● Required action
Since the records include pictures, leave those out while you reproduce exactly and only the lines from the one containing "Click the 1.3457 support level label" through the one containing "the 50/50 downlink/uplink", inclusive.

● Listed entries
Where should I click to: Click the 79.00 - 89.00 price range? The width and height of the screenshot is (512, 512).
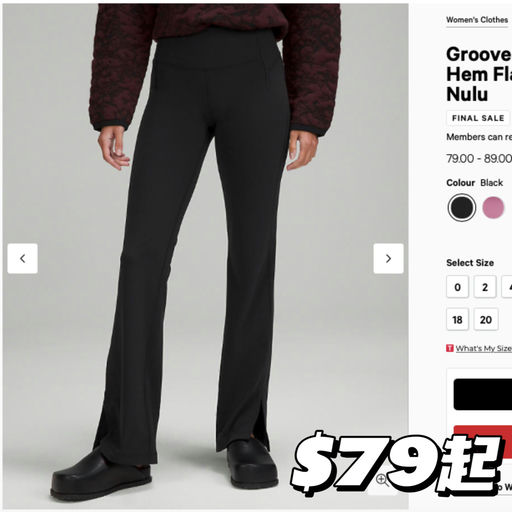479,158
==
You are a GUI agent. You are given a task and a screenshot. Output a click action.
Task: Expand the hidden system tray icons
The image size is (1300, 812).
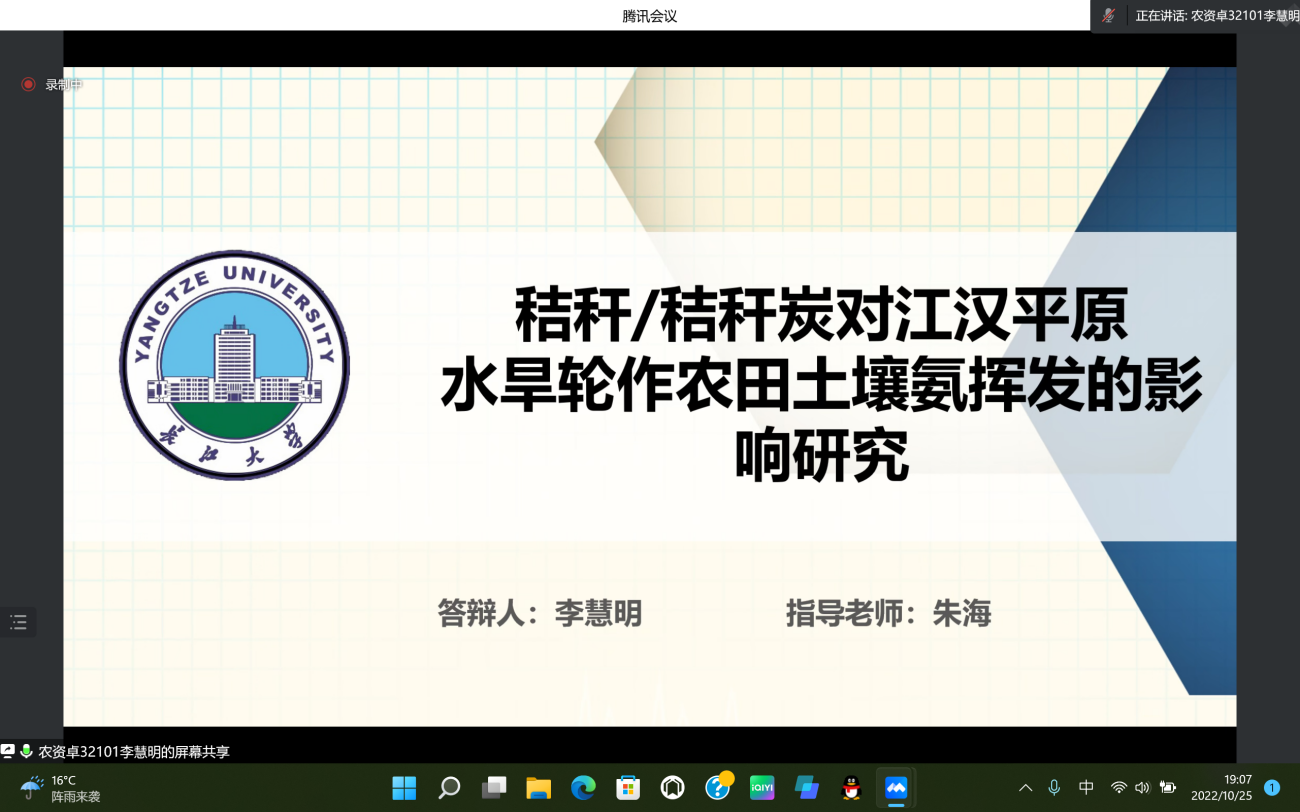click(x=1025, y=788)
--
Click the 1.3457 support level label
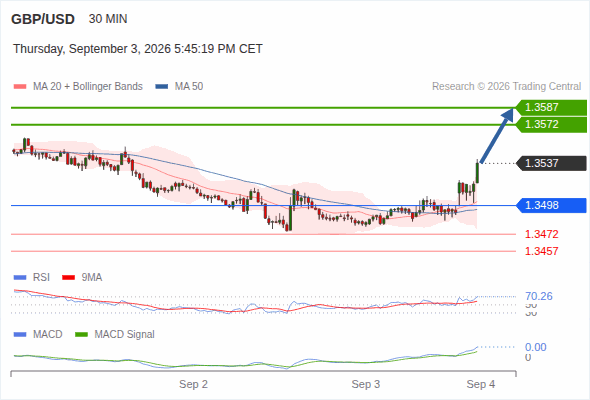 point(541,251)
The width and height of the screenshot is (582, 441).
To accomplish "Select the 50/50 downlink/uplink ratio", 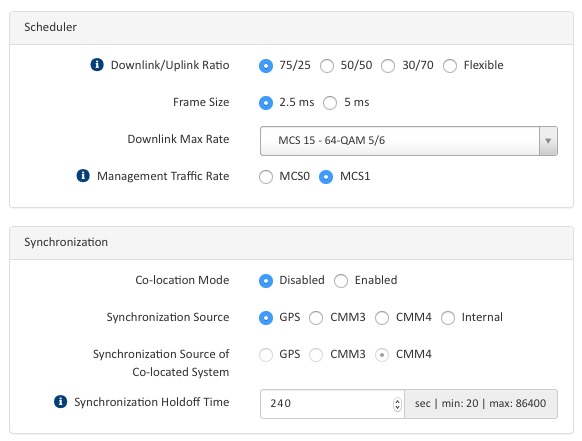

● Answer for this exercise
Click the 1.3457 support level label
 point(541,251)
The width and height of the screenshot is (582, 441).
To accomplish "Select the 50/50 downlink/uplink ratio", 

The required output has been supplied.